A Parent Colony, A Divide, And a Package Colony

Imbolc                             New Moon (Awakening)

Bees.  Bees.  Bees.  Bees.  I’ve had two 8 hour sessions of nothing but bees.  And more stuff about bees.

Today I learned about dividing a colony, a successfully wintered colony, which is our situation here.  As Marla Spivak says, “If you’re not sure, just let the bees do it.”  That conforms to my work late last fall with the bees.  Mark, my bee beepackagementor, had a traumatic autumn and we just didn’t get together quite enough.

Now, though, I understand the next step, which will create a parent colony–the old queen with two hive boxes–and a child colony, which I will treat in the same way I did the current one.  That is, the goal with it will be to get to late fall with three hive boxes with a combination of brood, pollen and honey sufficient to see the child colony through this coming winter.

(2 lb package of bees)

Here’s the difficult part.  The parent colony gets no care after the honey flow stops.  This means that its queen will die of old age and since the colony will then have lost its egg layer, the entire colony will die out over the winter.  There’s nothing cruel about this since it follows the essential biology of bees.  That is, queens live around 2  years and the workers 60 days, so the entire colony would die out under any circumstances without a new queen and even if a new queen were added, the bees that would become the new colony under her reign would be entirely new bees.
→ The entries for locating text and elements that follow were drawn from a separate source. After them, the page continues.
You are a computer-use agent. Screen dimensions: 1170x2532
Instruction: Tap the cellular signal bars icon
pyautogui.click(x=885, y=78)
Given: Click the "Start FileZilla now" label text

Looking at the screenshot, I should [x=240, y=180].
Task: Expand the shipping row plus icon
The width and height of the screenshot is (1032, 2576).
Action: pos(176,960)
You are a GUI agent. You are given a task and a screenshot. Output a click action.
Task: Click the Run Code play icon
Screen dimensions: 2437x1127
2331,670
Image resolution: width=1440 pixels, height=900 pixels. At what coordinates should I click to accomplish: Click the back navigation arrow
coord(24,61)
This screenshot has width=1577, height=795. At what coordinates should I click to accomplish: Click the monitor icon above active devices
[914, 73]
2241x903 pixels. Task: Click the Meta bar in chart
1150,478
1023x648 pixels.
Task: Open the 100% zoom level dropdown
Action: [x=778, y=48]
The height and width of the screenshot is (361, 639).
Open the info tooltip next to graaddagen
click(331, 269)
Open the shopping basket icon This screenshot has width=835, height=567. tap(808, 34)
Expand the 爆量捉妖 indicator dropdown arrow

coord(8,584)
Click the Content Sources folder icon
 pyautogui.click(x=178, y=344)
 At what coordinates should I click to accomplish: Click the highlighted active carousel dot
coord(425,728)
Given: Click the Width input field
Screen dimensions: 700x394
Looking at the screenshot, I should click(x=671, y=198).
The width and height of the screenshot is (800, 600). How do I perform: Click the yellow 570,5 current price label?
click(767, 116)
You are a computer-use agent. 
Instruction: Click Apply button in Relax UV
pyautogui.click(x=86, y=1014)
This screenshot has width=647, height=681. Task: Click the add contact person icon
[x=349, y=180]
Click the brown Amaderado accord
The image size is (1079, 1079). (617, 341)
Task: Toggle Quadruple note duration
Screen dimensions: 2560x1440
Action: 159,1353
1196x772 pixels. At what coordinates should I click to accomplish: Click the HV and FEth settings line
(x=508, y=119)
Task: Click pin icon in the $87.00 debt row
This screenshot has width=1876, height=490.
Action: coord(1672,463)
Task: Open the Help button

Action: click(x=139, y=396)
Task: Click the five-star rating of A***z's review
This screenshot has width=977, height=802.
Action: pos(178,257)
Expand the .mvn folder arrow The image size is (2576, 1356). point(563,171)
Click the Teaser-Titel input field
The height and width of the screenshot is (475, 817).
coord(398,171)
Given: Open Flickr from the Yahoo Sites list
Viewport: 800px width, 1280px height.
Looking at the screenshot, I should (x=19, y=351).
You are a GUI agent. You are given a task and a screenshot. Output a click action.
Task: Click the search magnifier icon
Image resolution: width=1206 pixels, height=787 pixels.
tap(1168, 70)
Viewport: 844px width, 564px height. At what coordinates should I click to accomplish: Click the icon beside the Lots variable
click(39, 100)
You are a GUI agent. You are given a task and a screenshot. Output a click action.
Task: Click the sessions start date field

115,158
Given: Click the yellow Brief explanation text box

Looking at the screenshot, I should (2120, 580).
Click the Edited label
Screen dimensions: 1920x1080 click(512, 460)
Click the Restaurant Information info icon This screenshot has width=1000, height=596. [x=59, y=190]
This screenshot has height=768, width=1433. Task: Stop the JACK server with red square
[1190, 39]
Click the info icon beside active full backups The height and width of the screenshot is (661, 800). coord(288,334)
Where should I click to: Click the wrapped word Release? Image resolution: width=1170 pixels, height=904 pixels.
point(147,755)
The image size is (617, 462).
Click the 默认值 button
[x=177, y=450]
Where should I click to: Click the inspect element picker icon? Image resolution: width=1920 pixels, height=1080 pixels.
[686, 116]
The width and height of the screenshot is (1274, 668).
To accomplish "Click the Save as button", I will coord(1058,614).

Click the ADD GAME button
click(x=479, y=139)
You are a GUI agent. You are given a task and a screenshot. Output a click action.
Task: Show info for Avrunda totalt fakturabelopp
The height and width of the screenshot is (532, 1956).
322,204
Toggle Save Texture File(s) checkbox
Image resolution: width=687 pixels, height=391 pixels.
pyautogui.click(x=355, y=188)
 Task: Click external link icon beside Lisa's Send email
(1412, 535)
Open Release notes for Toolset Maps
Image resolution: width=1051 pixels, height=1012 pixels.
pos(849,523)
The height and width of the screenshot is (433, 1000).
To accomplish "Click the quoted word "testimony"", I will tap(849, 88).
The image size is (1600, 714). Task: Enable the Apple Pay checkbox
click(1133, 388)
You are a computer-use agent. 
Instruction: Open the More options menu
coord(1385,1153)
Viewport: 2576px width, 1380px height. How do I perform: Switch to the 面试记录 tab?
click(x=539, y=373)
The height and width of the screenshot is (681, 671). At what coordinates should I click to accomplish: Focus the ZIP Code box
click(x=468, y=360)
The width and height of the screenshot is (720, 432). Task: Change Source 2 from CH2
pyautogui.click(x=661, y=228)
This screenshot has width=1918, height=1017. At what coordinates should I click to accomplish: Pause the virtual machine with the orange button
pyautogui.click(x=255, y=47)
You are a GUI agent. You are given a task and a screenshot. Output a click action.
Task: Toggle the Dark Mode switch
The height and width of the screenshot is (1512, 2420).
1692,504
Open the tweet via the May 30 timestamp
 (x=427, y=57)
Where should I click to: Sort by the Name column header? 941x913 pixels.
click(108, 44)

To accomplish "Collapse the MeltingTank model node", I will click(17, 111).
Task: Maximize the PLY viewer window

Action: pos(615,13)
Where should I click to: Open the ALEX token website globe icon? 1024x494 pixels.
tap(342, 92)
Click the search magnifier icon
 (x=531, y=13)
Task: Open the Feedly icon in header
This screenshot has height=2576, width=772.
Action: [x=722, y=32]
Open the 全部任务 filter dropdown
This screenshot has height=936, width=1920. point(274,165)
There’s a big upside to this for all bees.  We can clean out the old hive bodies and frames, check for disease and virus and if necessary we can burn the old frames and start over.  This means that each bee colony will have a young, prolific queen and each hive will get a complete going over ever other year.  Both of these elements, cleaning and a young, prolific queen increase the colonies capacity to survive and thrive.

The good news is that the parent colony begins making honey the minute the divide is complete.  Honey supers go on the parent colony right away and they start filling up.  A honey super is about half the size of a deep hive box and honey filled frames are their only result.  A queen excluder is put on the parent colony deep hive boxes, so the queen does not crawl up in the honey supers and start laying eggs, therefore only honey ends up in them.

In addition to the divide Mark the bee mentor called and said he had an extra package of bees on the way.  I agreed to buy it because I thought my bees were dead.  Since they’re not, taking on another package of bees means we’ll end up with four hives next spring if everything goes well.  At that point, we should be producing some serious honey, possibly enough to sell at farmer’s markets.